> **Records for the task**:
-*-

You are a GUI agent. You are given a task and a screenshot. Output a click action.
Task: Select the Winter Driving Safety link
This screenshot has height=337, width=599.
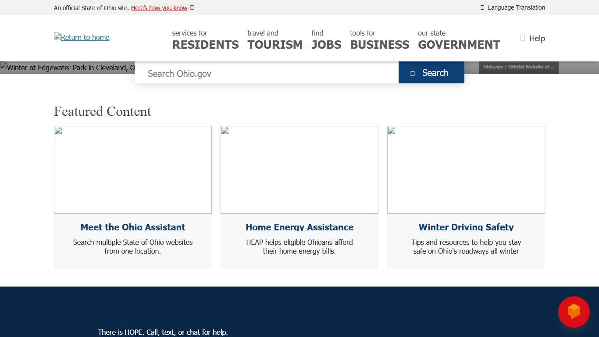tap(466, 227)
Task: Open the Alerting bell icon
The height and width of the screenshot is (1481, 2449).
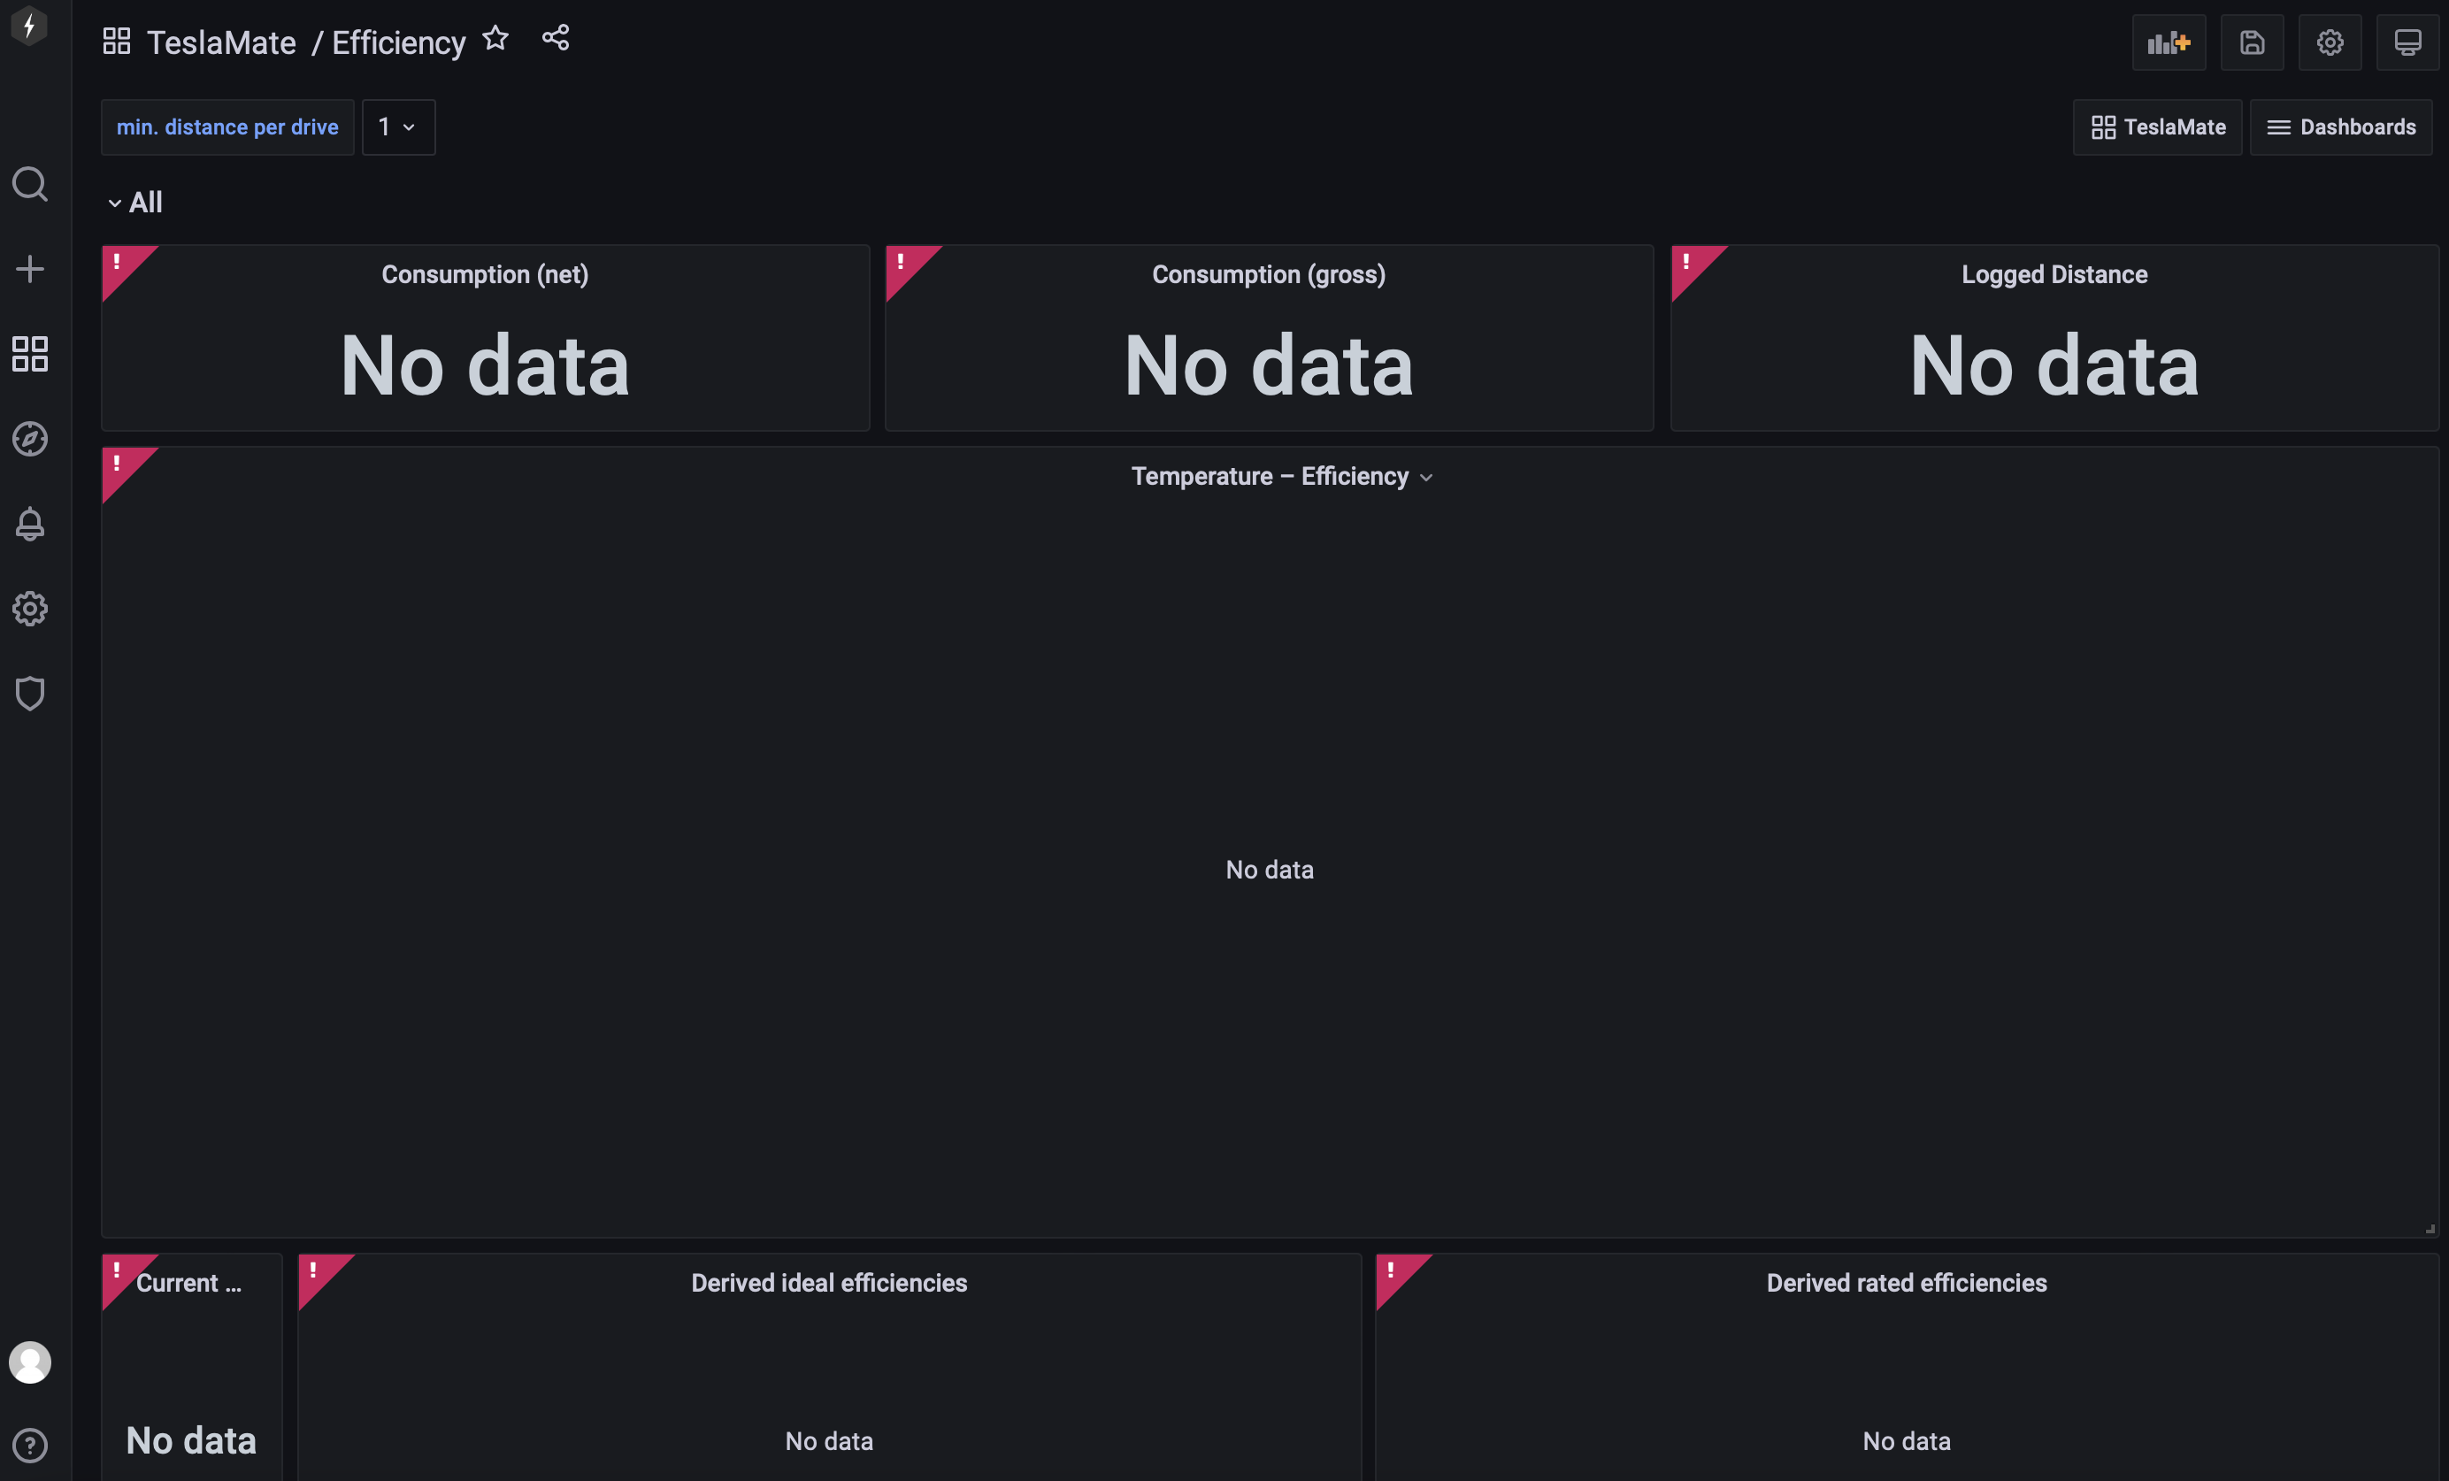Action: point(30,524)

-*-

> **Work instructions**: Beginning with the line that contains "The height and" and ending with the last line of the data, restate each line word for word. Exclude the pictures.

> **Expected answer**:
The height and width of the screenshot is (1481, 2449).
Action: point(30,524)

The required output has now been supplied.